Find least integral value of n such that $$\left(\frac{\root \of 5+1}{2}\right)^n > 100$$
I want to solve this without the use of a calculator or logarithmic tables. I tried using AM-GM, such that the "lesser than" side is equal to $100$. $$\left(\frac{\root \of 5+1}{2}\right)^n > 5^{\frac{n}{4}}$$ Now $5^\frac{n}{4} = 100$. Again, same issue, I am unable to solve this without log tables.
On
The interesting thing here is you have the golden ratio, $\newcommand{\p}{\varphi} \p$. It satisfies the identity $$ \p^2 = \p+1 $$ and hence $$\begin{align*} \p^3 &= \p^2 + \p = 2\p+1 \\ \p^4 &= 2\p^2 + \p = 2(\p+1)+\p = 3\p+2 \\ \p^5 &= 3\p^2 + 2\p = 3(\p+1)+2\p = 5\p + 3 \end{align*}$$ and so on.

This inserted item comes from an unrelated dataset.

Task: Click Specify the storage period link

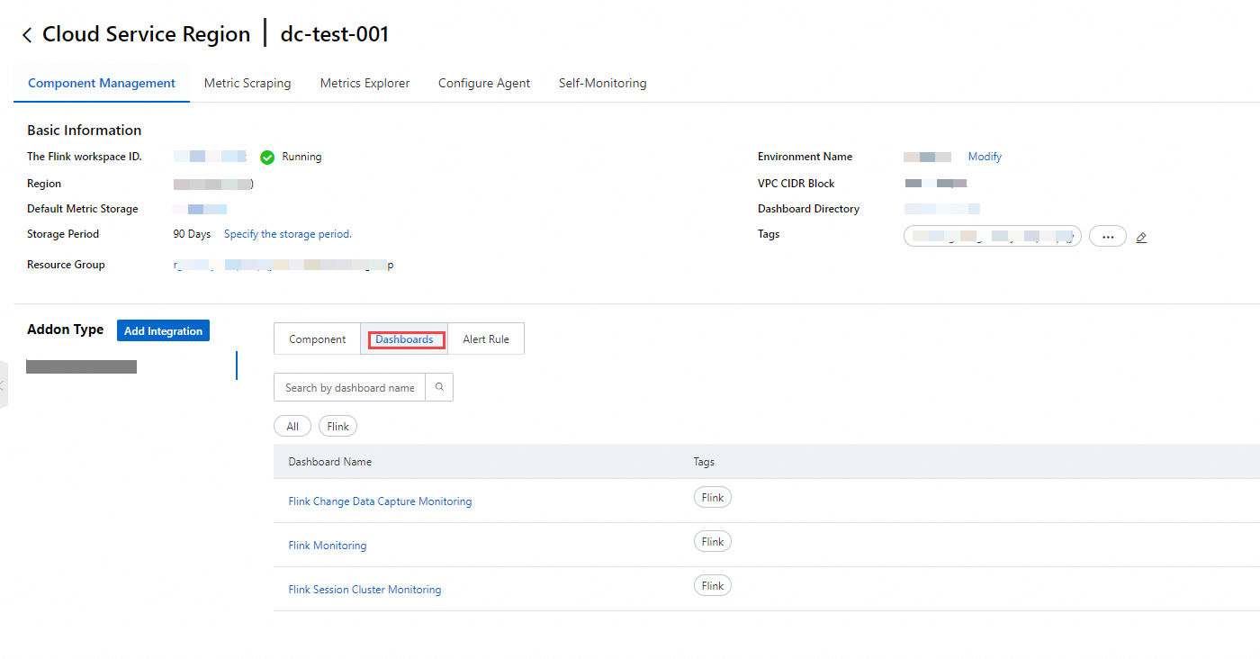Action: [x=287, y=234]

One could naturally extrapolate this to a pattern of $$ \p^n = F_n \p + F_{n-1} $$ for $F_n$ the $n$th Fibonacci number.
It is then easy to proceed by exhaustion, really. One sees that $$ \p^9 = 34 \p + 21 \qquad \p^{10} = 55\p+34 $$ One could use a crude approximation of $\p$, say $\p \approx 1.618$, to comfortably conclude that the $n$ desired is $10$.
Here's a slightly entertaining way to do it - perhaps not what's intended!
Binet's formula says that the $n$th Fibonnaci number is given by
$$F_n = \frac{1}{\sqrt{5}}(\varphi^n - \psi^n)$$ where
$\varphi = \frac{1}{2}(1 + \sqrt{5})$ and $\psi = \frac{1-\sqrt{5}}{2}$. Since $|\psi| < 1$, we can approximate $F_n \approx \frac{1}{\sqrt{5}} \varphi^n$, with an error $< 1$.
So we're reduced to finding the least $n$ such that $F_n > 100/\sqrt{5}$, which is about $45$, again to the nearest integer. This is then an easy task - $n = 10$.